Middle earners in Scotland could be set for further tax hikes after finance secretary Derek Mackay confirmed that he would not match the Chancellor's planned threshold on a higher rate. 

Mr Mackay said he would not raise the Scottish threshold to the English level in 2019/20, and Wednesday’s draft Budget was not the time to give tax breaks to higher earners.

When asked if he was committed to progressive taxation, he said that he would not raise taxes if it meant lower revenues, but suggested that Scotland was still far from reaching that point. 

Mr Mackay told the Financial Times he wants Scotland to have a “competitive tax regime”.

“I will always follow the evidence to understand the tolerable levels of divergence,

“However, I do not think that now is the time to pass on tax cuts to the richest.”   

The IPPR said the Finance Secretary could raise up to £210 million extra for benefits if he left the threshold for the higher rate of income tax alone for three years, however, Finance Secretary Derek Mackay said he “sensed” there is further scope to increase rates. 

The IPPR said he should go further and hold the higher rate threshold steady until 2021/22.

It said that if the £210m generated was used for social security top-ups, it could take 40,000 Scots children out of relative poverty, around one in six of the 230,000 children involved.  

The Chancellor Philip Hammond announced that the threshold for the 40 per cent tax rate will increase from £46,350 to £50,000 in England and Wales, but it is set to increase by no more than inflation in Scotland, widening the cross-border tax gap.

READ MORE: Scottish tax freeze 'could lift 40,000 children out of poverty' 

Currently, those earning over £43,350 in Scotland pays 41 per cent tax with Scots earning over £33,000 paying more than anywhere else in the UK following an overhaul of the bands, which also saw 55% paying less than elsewhere in the UK.  

Rachel Statham, an economic analyst at IPPR Scotland, said: “If tax bands go up with inflation, higher earners in Scotland could receive a tax cut over three times larger than someone earning minimum wage. 

“At a time when public finances are under considerable strain, Scotland can’t afford this.

“By freezing the point at which earners begin to pay the 41p rate, we could raise additional tax revenue.” 

John Dickie, director of the Child Poverty Action Group (CPAG), said the intervention by the think tank was "a hugely welcome demonstration of how Holyrood's tax and benefit powers can be used to make a dramatic impact on child poverty in Scotland".

He added: "With UK government benefit cuts driving more and more families into hardship the Scottish Parliament must use every tool in its toolbox to protect Scotland's children and meets its own statutory child poverty targets.

"This new analysis demonstrates the kinds of impact that can be made now.

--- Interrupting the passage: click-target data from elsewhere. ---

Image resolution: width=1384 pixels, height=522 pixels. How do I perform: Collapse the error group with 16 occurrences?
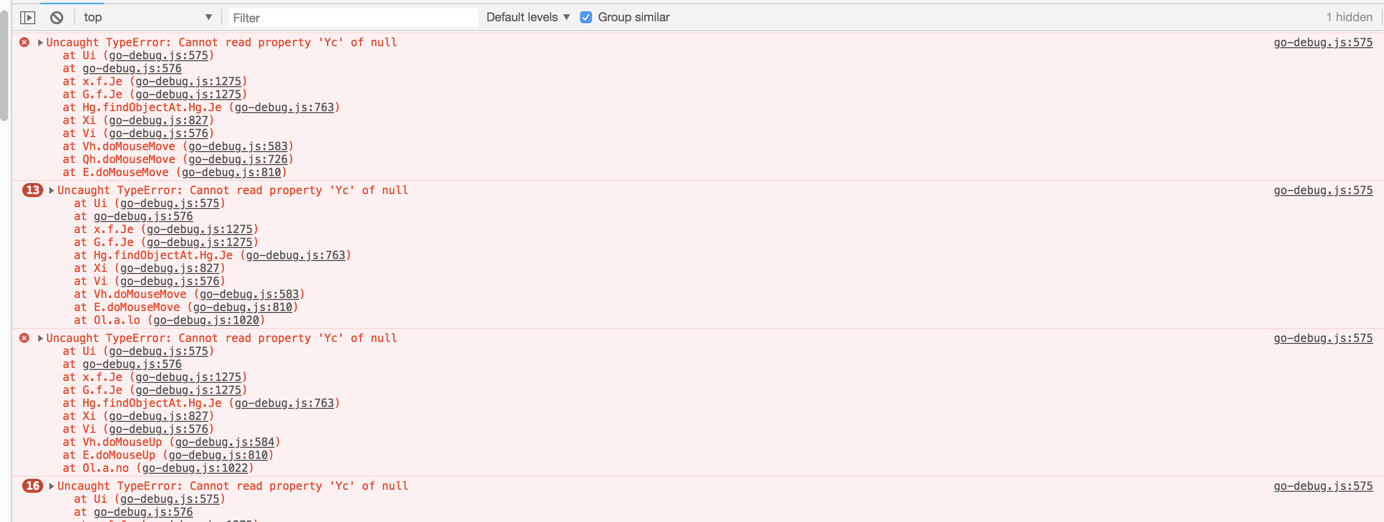click(51, 486)
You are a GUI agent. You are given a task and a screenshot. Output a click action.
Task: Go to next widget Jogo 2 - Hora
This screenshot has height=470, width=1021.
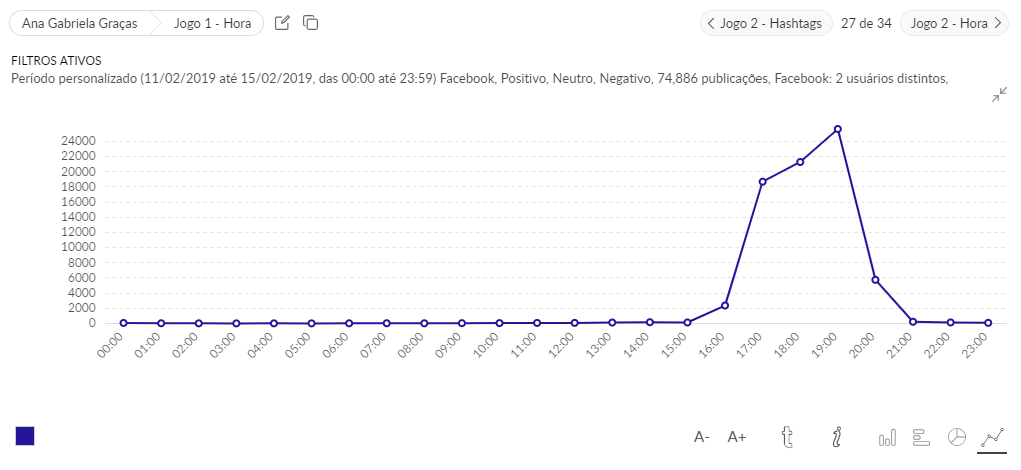click(x=954, y=23)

MSPs must work together as a matter of urgency to ensure the forthcoming budget boosts family incomes and fulfils its potential to lift tens of thousands of children out of poverty."

Labour finance spokesman James Kelly also welcomed "the hugely significant report that shows the power of taxation to deliver real change".

READ MORE: Councils hike taxes and service charges to cope with cash struggles 

He said: "Income tax is devolved and, as this important report makes clear, making different choices on the higher rate threshold in Scotland could lift 40,000 children out of poverty.

"The SNP must deliver a progressive tax system that meets the needs of communities across Scotland."

A Scottish Government spokesman said: "Tackling poverty and inequality is a central mission of the Scottish Government which is why we brought forward the Child Poverty Act, with its ambitious new targets to end child poverty by 2030.

"Following the changes introduced earlier this year, more than two-thirds of taxpayers will pay less on their current income this year under Scotland's new tax bands, and low-earning taxpayers are protected through the introduction of a new Starter Rate of tax, meaning an additional £428 million in 2018/19 for vital public services and the economy.

"We are investing over £125 million this year to mitigate against the worst of welfare cuts and to support those on low incomes, but Universal Credit, and the legacy benefits it replaces, remain reserved to the UK Government so we have no powers to scrap the two child limit or lift the benefit cap."

A UK Government spokeswoman said: "With this Government's changes there are a near record low number of children in workless households in Scotland, boosting their prospects in life.

"We continue to spend around £90 billion a year on working-age benefits, including for those on low incomes, and with Universal Credit people are moving into work faster and staying in work longer than under the old system."